Shortly thereafter, Musk also said he will be moving the headquarters for X, currently located in Market Square in downtown San Francisco, to Austin, the capital city of Texas. The choice of Austin is hardly surprising given that Musk, after a previous dustup with Newsom over California’s punitive tax laws, moved Tesla’s headquarters to that city, where he was already in the process of building one of the electric car company’s enormous manufacturing facilities.
“I did make it clear to Governor Newsom about a year ago that laws of this nature would force families and companies to leave California to protect their children,” Musk said in a separate tweet later in the day.
Governor Newsom appeared almost celebratory about Musk’s statement, writing on his own X account that, “The last time Elon Musk ‘moved’ an HQ, Tesla ended up expanding in California—even relocating their Global Engineering & AI headquarters to California because of our diverse, world-leading talent.”

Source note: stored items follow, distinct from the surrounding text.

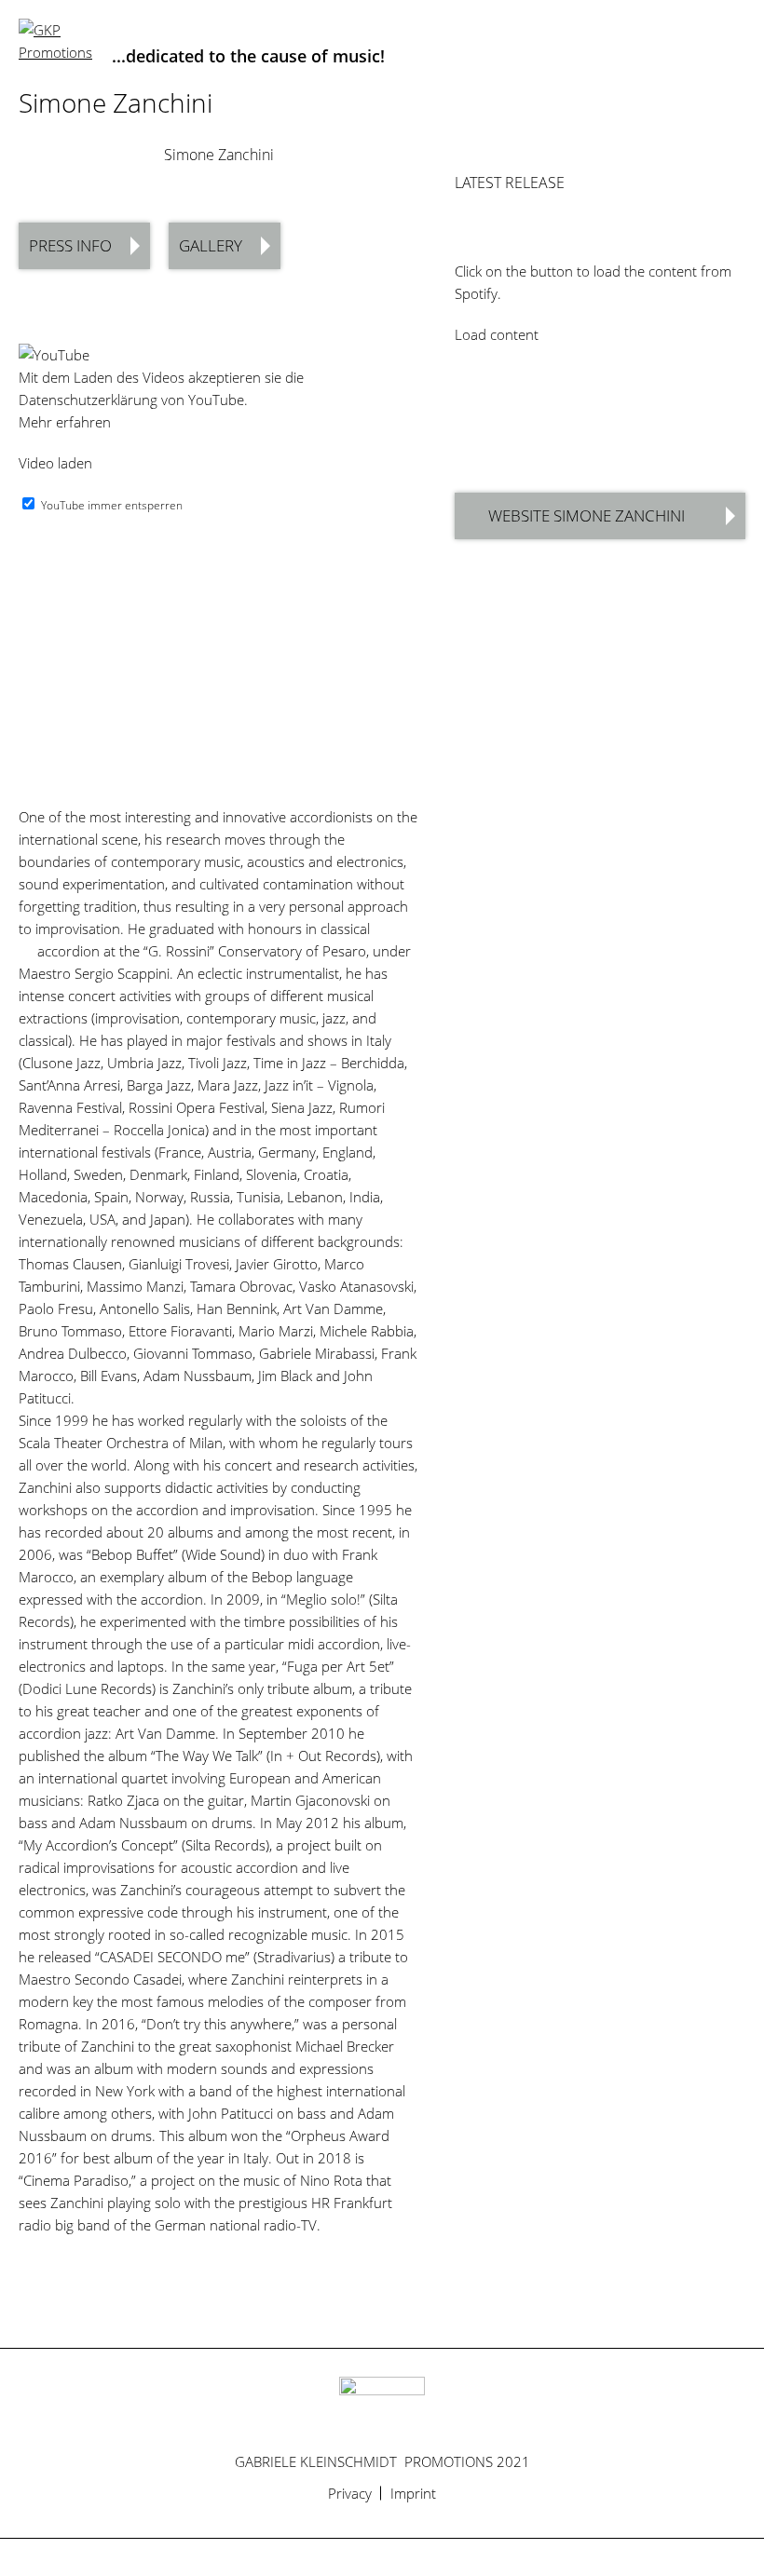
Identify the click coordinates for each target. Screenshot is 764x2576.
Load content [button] (497, 334)
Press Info (70, 245)
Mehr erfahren (65, 422)
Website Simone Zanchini (586, 515)
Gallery (210, 245)
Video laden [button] (55, 463)
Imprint (413, 2493)
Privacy (350, 2493)
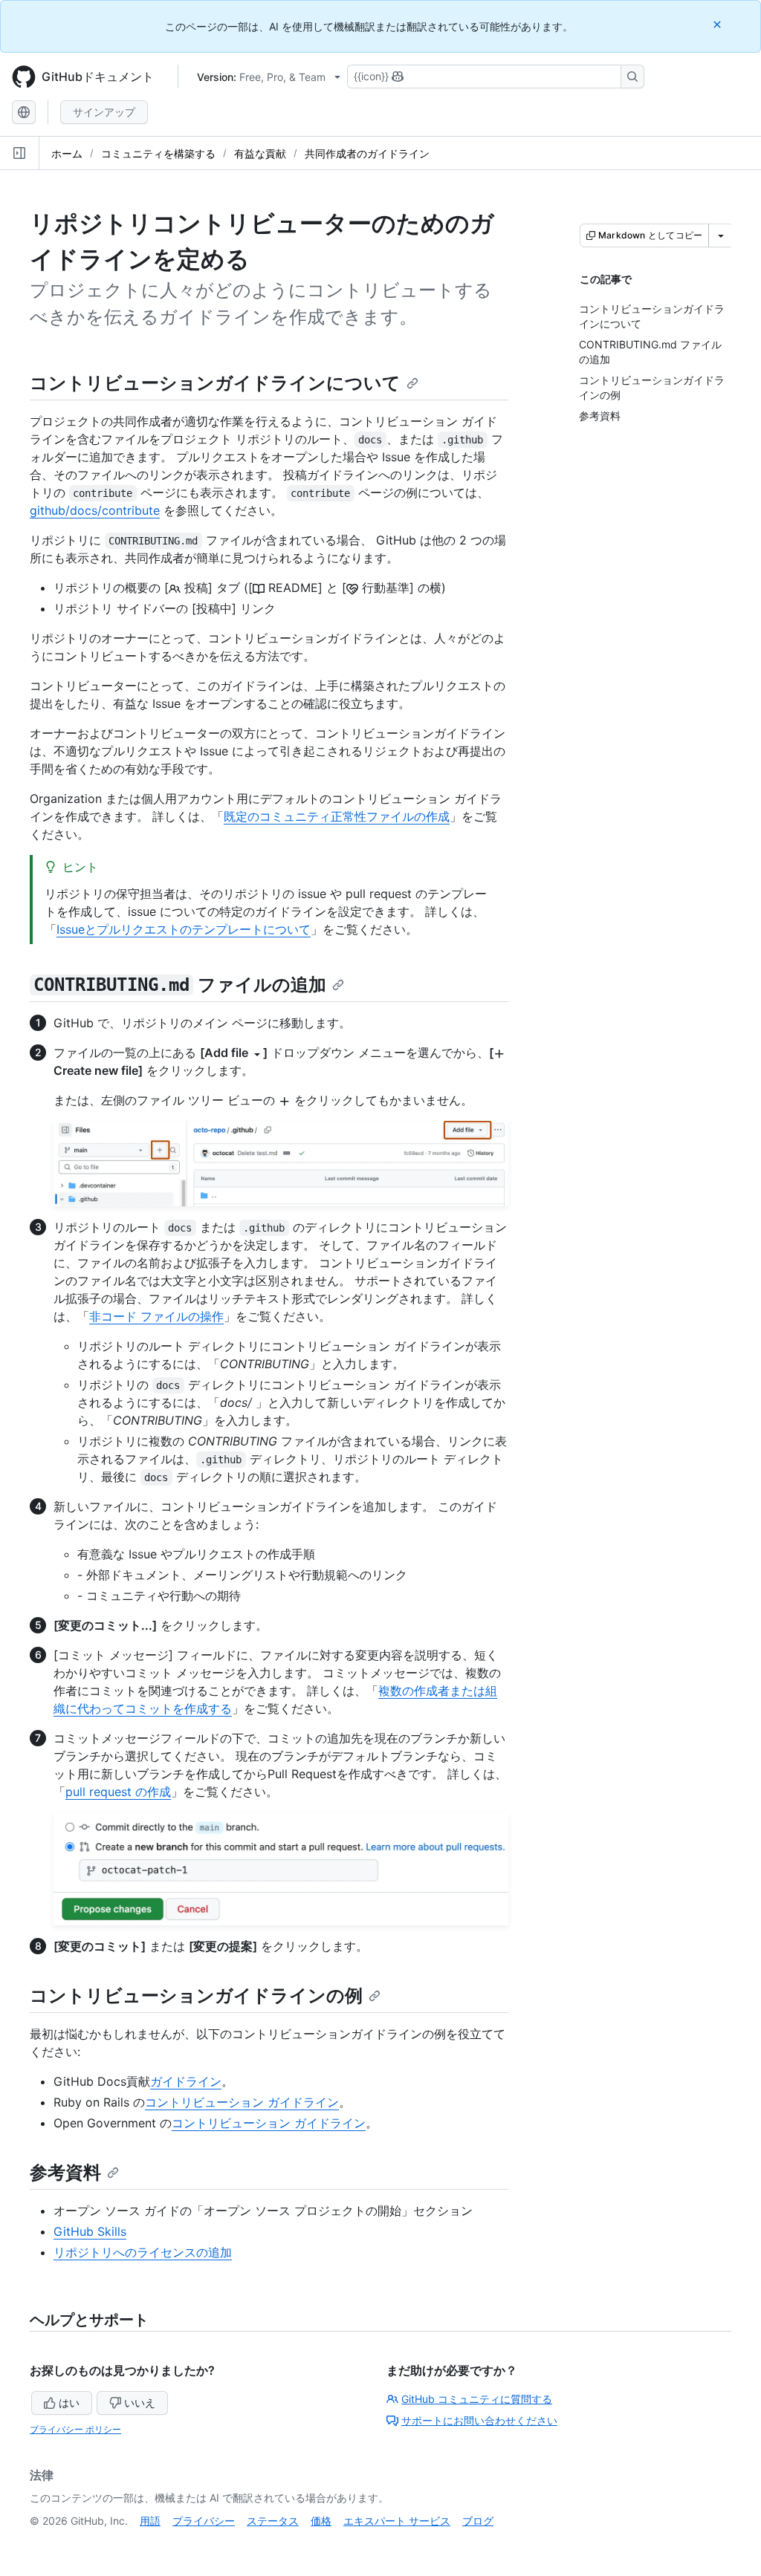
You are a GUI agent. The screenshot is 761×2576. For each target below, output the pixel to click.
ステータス (273, 2520)
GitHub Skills (90, 2231)
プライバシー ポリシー (75, 2429)
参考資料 (65, 2172)
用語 (150, 2520)
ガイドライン (185, 2081)
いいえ (139, 2402)
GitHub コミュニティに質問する (476, 2399)
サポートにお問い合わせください (479, 2420)
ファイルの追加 (179, 984)
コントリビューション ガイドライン (242, 2102)
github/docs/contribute (95, 510)
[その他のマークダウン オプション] (721, 235)
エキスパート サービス (396, 2520)
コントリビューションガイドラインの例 (196, 1995)
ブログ (477, 2520)
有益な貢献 (260, 153)
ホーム (66, 153)
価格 (321, 2520)
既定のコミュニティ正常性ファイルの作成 (337, 816)
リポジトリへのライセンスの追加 (143, 2252)
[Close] (719, 24)
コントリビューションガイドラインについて (215, 383)
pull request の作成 (118, 1791)
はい (69, 2402)
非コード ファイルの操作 (156, 1316)
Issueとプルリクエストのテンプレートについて (183, 929)
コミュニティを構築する (158, 153)
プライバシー (203, 2520)
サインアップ (104, 111)
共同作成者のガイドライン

While Newsom likely regards my home state of Texas as some sort of redneck-filled backwater, Musk has discovered otherwise since relocating Tesla to Austin, and building his SpaceX launching facility at Boca Chica, on the Gulf Coast outside of the booming city of Brownsville. Texas is in fact one of the most diverse states in the nation, one that sports an array of highly regarded higher education institutions.
As Musk knew when he relocated Tesla to Austin, one of those institutions, The University of Texas, churns out thousands of graduates with world-leading talent who come from all over the planet every year.
This rivalry between California and Texas did not begin with the war between Musk and Newsom. They have long been states with competing visions of how best to achieve economic and societal success. The two states have also long been governed by competing political parties.
California, where the Democratic party has dominated the state government for the last three decades, has pursued a regime of high taxes and onerous regulations, in the process marginalizing what had once been a powerful oil and gas industry. By contrast, the Republican Party has won every statewide election in Texas since 1994, in the process creating a lower-tax, business-friendly regulatory system that has allowed the state to become one of the handful of most prolific oil and gas producing regions on earth and an economic powerhouse.
Indeed, if Texas were a separate nation, it would rank 3rd globally in natural gas production, and 5th in the production of oil. But the state’s economy has become so huge that even such a robust oil and gas industry represents only around 15% of the overall gross domestic product.
Now, Mr. Musk promises to boost the Texas economy again with the relocations of two of his companies’ headquarters and thousands of employees to the state from California. While Musk’s proposed move is notable due to his status as possibly the world’s wealthiest man and the robust profiles of his companies, he is far from unique. In 2022 – the most current year available – the US Census Bureau estimates that almost 300 Californians relocated to Texas every day.
Responding to Musk’s announcements on his own X account, Texas Gov. Greg Abbott said, “This cements Texas as the leader in space exploration.” Indeed, Musk is also not the only notable billionaire to locate much of his space exploration operation in the Lone Star State. Texas is also home to the launch facility of Blue Origin, founded and owned by Amazon founder Jeff Bezos.
While Bezos maintains Blue Origin’s headquarters in Kent, Washington, there is no doubt Gov. Abbott would welcome him and Blue Origin’s headquarters to the Lone Star State should he ever want his company to fully enjoy operating in a low-tax state where businesses of all kinds are welcomed and truly appreciated.